Reserve Bank of India’s (RBI) Monetary Policy Committee (MPC) external member, Ashima Goyal, believes that banks tend to offer better interest rates for bulk corporate deposits that are not sticky. Goyal tells Piyush Shukla that lenders need to make interest rates more attractive for retail customers since they provide bulk of long-term liquidity. Excerpts:
Deposit growth may continue lagging credit growth in FY25. How can banks tackle this?
Banks have to make deposits more attractive for their customers. They tend to raise rates more for bulk corporate deposits that are quick to move to the best opportunity while neglecting retail deposits that provide the bulk of bank long-term liquidity. But depositors also have other investment avenues and transaction costs of shifting are falling. Since loan rates are also competitive banks have to increase efficiencies to remain profitable with lower net interest margins.
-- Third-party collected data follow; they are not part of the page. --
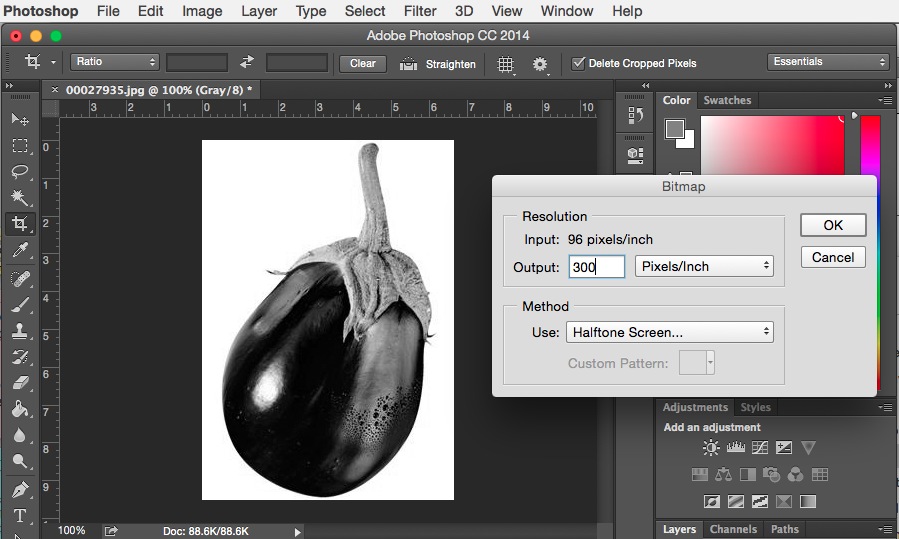Open the Pixels/Inch units dropdown
This screenshot has height=539, width=899.
pos(705,266)
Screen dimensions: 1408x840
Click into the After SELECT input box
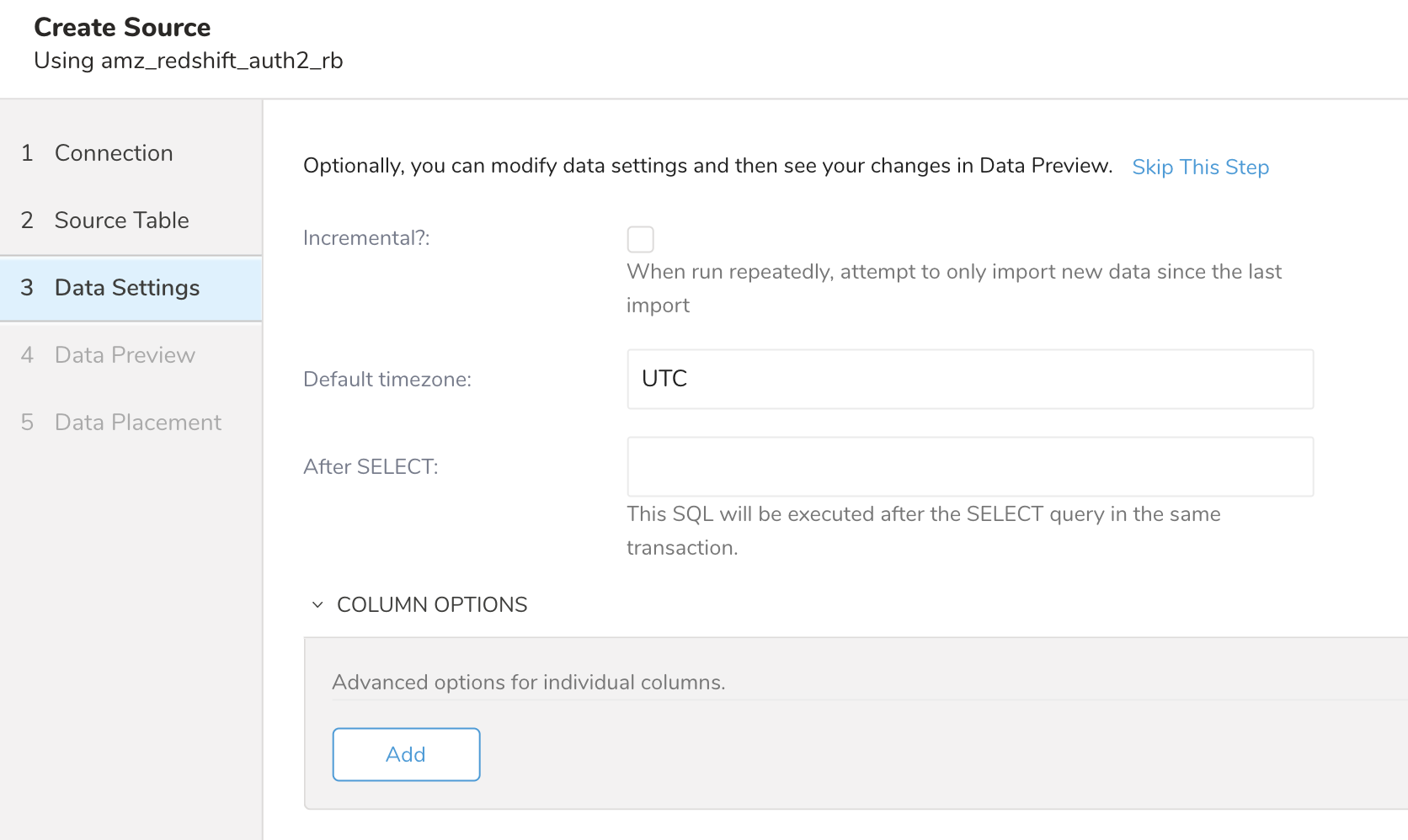tap(969, 466)
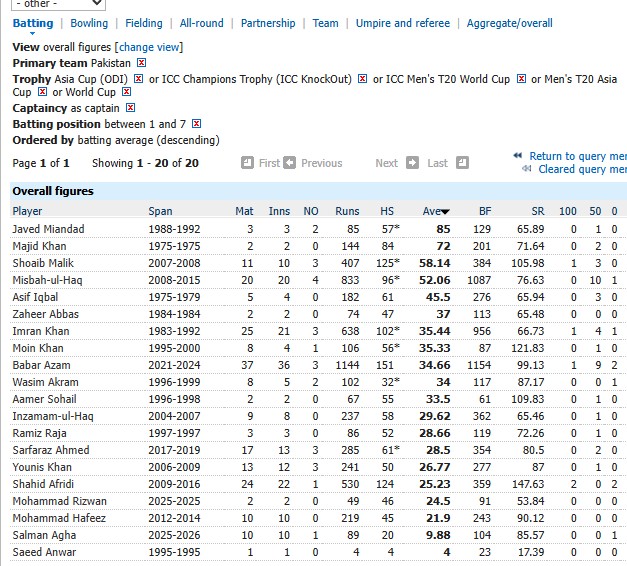This screenshot has height=566, width=627.
Task: Open Javed Miandad's player entry
Action: pos(48,229)
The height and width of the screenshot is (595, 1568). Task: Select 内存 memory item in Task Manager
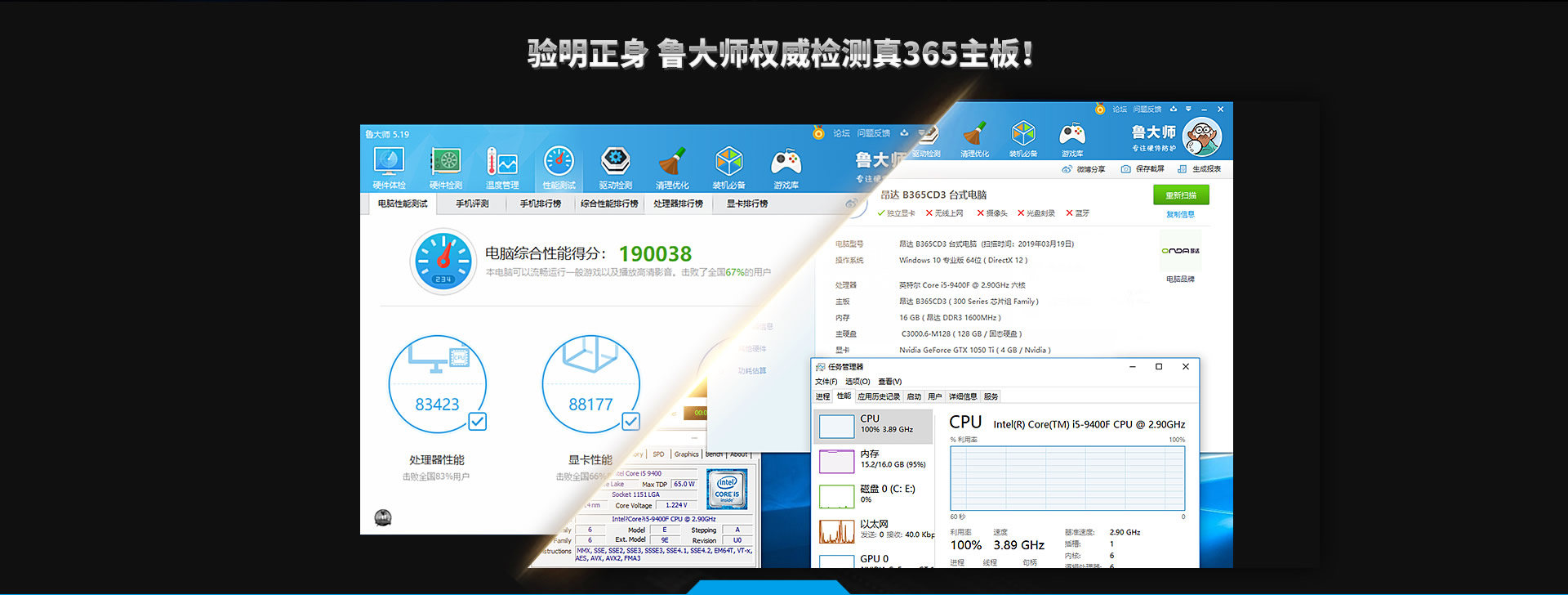tap(874, 460)
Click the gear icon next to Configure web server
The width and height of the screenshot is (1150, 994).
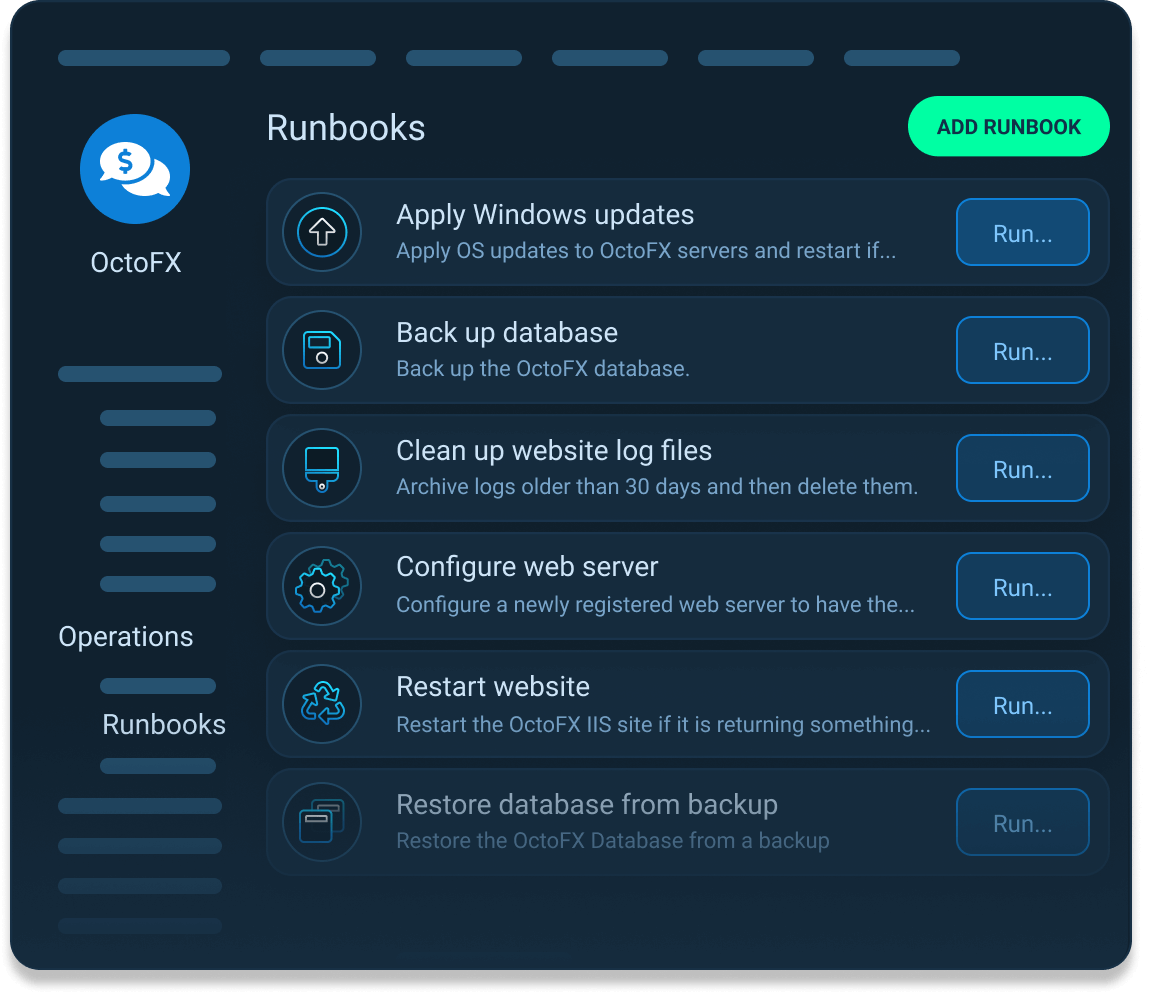321,586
In the MPC meeting, you noted that easing of credit growth in certain sectors is desirable. Which segments look worrisome?
Very sharp rates of credit growth carry risks, since assessment and credit quality maybe compromised. Credit card loans have been growing above 30% year-on-year (YoY) but momentum is slowing with prudential tightening. Overall, non-financial sector credit to GDP ratios in India are below 200 while the emerging market average is above 200 and that of advanced economies is above 300. There is room for credit ratios to rise further, but over-leverage and sudden rise is better avoided.
Which sectors do you see bank credit flowing into in FY25?
Indian household and corporate borrowing are lower compared to averages in our peer group of emerging markets while government borrowing is higher. Therefore, there is a scope to increase enterprises and household’s while continuing fiscal consolidation which creates more space for private borrowing. The investment cycle picking up further after the election will require more credit.
In case of a rate cut in FY25, how soon do you expect banks to pass it on to end customers?
To fresh deposits and loans, transmission can be faster because demand for loans and liquidity is high, as is the competition for both. It takes longer to pass through to outstanding deposits and loans, as rates rise with renewal. But there is substantial transmission through markets also now.
Climate change risks regularly affect food prices and food basket has large contribution in CPI. How does MPC look at it?
Under the flexible inflation targeting mechanism, as expectations get better anchored, the monetary policy committee can look through the transient supply shocks as they do not have persistent effects on inflation. We had this experience last year too. Moreover, the weight of food in consumption itself is falling, and food consumption is becoming more diversified, which will reduce the impact and size of future food price shocks.
With fresh wars brewing in the Middle-East, what measures are needed to ensure inflation moderates to 4% target?
What we are doing is adequate since the moderation is happening steadily despite global shocks. Tensions in the Middle-East seem to be subsiding again.